>>>>>

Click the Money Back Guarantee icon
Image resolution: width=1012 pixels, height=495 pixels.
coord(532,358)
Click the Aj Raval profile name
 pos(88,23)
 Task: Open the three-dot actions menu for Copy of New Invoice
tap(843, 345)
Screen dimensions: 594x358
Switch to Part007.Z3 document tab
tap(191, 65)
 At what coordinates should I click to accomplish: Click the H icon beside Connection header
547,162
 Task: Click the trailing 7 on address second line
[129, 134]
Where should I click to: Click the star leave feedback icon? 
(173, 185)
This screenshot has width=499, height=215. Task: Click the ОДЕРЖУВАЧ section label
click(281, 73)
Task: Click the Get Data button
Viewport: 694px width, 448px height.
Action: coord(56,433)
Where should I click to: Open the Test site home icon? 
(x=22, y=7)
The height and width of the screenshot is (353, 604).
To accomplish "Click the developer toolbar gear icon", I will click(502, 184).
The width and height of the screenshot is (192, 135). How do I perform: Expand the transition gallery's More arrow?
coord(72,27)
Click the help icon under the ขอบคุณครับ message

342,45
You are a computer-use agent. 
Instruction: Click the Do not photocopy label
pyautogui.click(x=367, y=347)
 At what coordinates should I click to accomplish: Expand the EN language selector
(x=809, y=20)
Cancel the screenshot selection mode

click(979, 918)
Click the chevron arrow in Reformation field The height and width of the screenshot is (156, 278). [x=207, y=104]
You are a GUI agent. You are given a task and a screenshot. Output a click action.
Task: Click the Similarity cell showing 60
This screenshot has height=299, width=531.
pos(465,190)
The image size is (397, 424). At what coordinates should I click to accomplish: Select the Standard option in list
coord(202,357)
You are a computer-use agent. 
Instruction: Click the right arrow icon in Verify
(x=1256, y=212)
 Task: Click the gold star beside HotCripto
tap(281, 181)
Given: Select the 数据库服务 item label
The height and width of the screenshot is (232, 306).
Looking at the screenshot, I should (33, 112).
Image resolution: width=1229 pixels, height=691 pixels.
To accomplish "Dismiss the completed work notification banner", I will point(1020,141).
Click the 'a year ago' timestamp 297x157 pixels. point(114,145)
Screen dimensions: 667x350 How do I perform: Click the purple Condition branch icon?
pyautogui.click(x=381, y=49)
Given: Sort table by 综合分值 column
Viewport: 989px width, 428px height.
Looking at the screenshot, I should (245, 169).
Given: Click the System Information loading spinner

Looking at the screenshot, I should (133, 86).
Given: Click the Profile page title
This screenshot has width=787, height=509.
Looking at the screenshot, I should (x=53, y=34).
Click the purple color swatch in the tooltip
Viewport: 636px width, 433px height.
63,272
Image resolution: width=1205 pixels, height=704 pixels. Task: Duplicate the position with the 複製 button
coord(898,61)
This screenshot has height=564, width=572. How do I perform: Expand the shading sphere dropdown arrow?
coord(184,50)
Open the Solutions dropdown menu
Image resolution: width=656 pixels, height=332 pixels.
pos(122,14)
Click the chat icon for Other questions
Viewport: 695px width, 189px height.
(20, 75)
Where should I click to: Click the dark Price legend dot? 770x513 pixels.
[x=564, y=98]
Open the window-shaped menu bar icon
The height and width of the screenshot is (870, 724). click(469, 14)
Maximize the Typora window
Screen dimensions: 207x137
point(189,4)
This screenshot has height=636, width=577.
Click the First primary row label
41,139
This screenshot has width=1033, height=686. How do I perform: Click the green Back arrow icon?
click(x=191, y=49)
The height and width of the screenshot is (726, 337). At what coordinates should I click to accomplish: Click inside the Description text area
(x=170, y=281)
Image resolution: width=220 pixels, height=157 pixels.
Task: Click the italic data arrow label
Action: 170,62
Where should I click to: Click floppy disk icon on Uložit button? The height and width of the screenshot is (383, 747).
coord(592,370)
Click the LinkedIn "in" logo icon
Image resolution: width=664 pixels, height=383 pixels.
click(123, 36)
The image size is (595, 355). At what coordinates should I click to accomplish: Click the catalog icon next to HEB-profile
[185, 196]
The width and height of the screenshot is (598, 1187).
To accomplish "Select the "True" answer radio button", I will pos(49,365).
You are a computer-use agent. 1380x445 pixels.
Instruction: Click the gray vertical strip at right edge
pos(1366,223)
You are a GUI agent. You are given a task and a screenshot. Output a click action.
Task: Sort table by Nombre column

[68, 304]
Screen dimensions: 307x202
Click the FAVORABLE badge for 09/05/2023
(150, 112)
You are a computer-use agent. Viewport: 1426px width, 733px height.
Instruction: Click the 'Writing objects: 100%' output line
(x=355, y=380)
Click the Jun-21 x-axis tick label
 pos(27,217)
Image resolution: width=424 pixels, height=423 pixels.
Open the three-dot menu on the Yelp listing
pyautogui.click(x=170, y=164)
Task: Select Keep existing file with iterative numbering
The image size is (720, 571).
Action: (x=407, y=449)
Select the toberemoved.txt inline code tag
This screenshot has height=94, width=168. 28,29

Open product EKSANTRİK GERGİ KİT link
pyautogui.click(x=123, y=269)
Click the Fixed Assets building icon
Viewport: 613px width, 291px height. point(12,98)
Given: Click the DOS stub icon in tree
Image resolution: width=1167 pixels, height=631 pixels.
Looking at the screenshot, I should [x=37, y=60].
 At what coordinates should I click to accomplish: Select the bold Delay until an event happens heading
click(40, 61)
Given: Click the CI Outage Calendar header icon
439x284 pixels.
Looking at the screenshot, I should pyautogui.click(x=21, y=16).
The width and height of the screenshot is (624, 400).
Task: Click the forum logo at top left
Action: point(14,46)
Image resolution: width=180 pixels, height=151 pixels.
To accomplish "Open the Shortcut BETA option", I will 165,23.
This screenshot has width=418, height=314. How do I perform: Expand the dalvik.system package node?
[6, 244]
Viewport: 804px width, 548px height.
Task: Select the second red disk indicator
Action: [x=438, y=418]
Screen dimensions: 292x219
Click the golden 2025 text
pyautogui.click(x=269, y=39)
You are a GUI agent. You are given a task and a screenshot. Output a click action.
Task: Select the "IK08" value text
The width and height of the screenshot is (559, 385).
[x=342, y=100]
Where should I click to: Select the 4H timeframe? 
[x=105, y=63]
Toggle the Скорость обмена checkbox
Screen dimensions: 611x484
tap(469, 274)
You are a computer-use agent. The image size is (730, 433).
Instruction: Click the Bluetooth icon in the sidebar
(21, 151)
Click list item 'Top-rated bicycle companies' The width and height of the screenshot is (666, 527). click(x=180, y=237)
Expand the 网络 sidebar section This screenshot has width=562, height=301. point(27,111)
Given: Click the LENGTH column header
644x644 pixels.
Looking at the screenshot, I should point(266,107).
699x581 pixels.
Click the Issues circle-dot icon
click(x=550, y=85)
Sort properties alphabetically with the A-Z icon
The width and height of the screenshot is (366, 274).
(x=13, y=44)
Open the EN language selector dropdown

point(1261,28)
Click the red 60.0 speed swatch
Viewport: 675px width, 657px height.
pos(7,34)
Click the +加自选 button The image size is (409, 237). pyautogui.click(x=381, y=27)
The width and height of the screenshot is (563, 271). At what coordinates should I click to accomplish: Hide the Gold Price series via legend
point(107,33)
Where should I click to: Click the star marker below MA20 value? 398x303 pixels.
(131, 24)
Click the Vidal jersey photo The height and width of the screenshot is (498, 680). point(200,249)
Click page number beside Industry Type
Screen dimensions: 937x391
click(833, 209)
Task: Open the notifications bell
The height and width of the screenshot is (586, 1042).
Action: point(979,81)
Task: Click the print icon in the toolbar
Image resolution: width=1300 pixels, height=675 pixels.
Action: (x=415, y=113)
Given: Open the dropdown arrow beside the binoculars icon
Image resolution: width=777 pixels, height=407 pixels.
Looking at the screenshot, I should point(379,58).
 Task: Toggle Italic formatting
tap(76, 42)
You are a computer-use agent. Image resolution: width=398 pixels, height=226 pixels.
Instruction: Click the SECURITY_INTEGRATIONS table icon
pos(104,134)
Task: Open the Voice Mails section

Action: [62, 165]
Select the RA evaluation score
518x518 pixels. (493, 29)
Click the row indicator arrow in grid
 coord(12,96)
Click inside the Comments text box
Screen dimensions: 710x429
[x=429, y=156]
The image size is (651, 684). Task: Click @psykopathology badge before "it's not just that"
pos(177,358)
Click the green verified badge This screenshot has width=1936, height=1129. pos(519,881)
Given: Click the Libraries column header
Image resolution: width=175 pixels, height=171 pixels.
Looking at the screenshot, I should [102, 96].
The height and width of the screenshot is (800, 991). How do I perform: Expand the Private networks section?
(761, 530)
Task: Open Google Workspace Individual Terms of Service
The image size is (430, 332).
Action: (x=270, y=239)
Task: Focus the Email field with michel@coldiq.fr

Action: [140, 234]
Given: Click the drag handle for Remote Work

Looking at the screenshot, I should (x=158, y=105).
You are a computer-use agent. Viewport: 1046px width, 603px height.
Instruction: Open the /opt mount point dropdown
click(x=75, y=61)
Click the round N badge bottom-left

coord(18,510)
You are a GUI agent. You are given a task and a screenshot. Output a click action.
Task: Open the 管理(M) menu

<<<<<

**Your instructions**
Repeat, word for word, the lines from the start of the records to the line that contains "Screen dimensions: 594x358", both of them included, and no others.

**Problem solution**
Click the Money Back Guarantee icon
Image resolution: width=1012 pixels, height=495 pixels.
coord(532,358)
Click the Aj Raval profile name
 pos(88,23)
 Task: Open the three-dot actions menu for Copy of New Invoice
tap(843, 345)
Screen dimensions: 594x358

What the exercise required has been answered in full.